In the CARTITUDE-1 study, 98% of patients with RRMM responded to a one-time treatment with Carvykti, while 78% achieved a stringent complete response
Janssen partnered with Legend Biotech for Carvykti. (Credit: Vysotsky/Wikipedia)
Janssen, together with its partner Legend Biotech, has received the US Food and Drug Administration (FDA) approval for their Carvykti to treat a type of multiple myeloma.
The drug was indicated for relapsed or refractory multiple myeloma (RRMM) in adults, after prior treatment using proteasome inhibitor (PI), immunomodulatory agent (IMiD), and an anti-CD38 monoclonal antibody.
Carvykti (ciltacabtagene autoleucel; cilta-cel) is a CAR-T immunotherapy designed to identify and destroy the cells that express B-cell maturation antigen (BCMA).
BCMA is predominantly expressed on the surface of malignant multiple myeloma B-lineage cells, along with late-stage B-cells and plasma cells.
In December 2017, Janssen Biotech and Legend Biotech have initially reached an exclusive worldwide license and collaboration deal to develop and commercialise the drug.
The drug has been granted Breakthrough Therapy Designation in the US and China, and Orphan Drug Designation in the US and the European Commission.
In April last year, Janssen has filed a marketing authorisation application (MAA) with the European Medicines Agency, seeking regulatory approval for Carvykti in multiple myeloma.

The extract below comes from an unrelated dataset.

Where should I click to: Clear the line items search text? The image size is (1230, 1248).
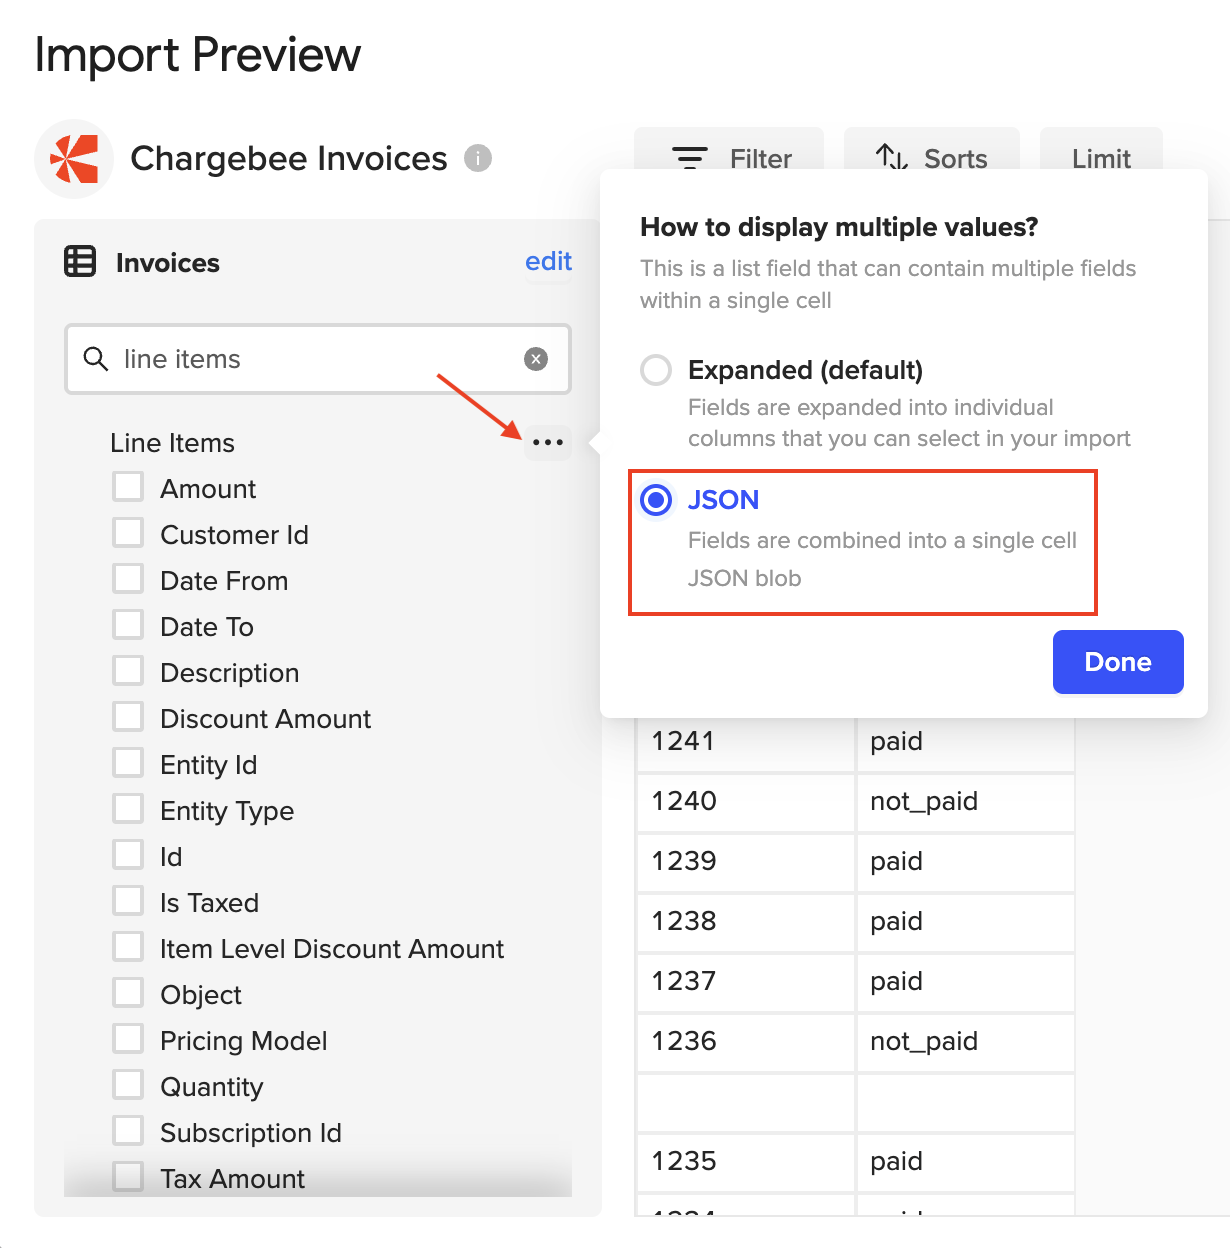pos(536,359)
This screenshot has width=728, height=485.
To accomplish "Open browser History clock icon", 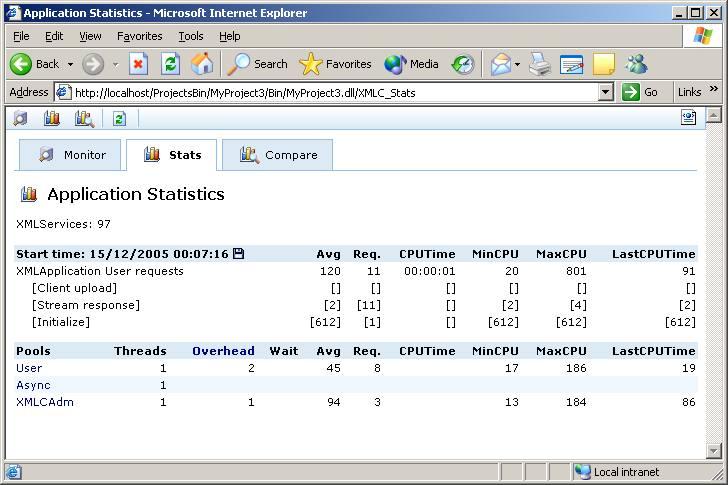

Janssen research and development oncology global therapeutic area head Peter Lebowitz said: “We are committed to harnessing our science, deep disease understanding and capabilities to bring forward cell therapies like Carvykti as we continue to focus on our ultimate goal of delivering a cure for multiple myeloma.
“We extend our sincere gratitude to the patients, their families and the teams of researchers and study centres who have participated in the clinical study of Carvykti and enabled today’s approval.”
The FDA approval is supported by data from the CARTITUDE-1 study, an ongoing Phase 1b/2, open-label, multi-centre study in 97 patients with RRMM.
In the trial, one-time treatment using Carvykti showed superior and sustained responses, with 98% of RRMM patients responding to the therapy, and 78% of patients achieving stringent complete response (sCR).
The sCR is a measure of treatment response, used when a physician is unable to read any signs or symptoms, obtained using imaging or other tests post-treatment.
Carvykti comes with a Boxed Warning about Cytokine Release Syndrome (CRS), Immune Effector Cell-Associated Neurotoxicity Syndrome (ICANS), Parkinsonism and Guillain-Barré syndrome, among others.
Janssen and Legend Biotech will offer the drug as personalised medicine, only through a restricted Risk Evaluation and Mitigation Strategy (REMS) programme.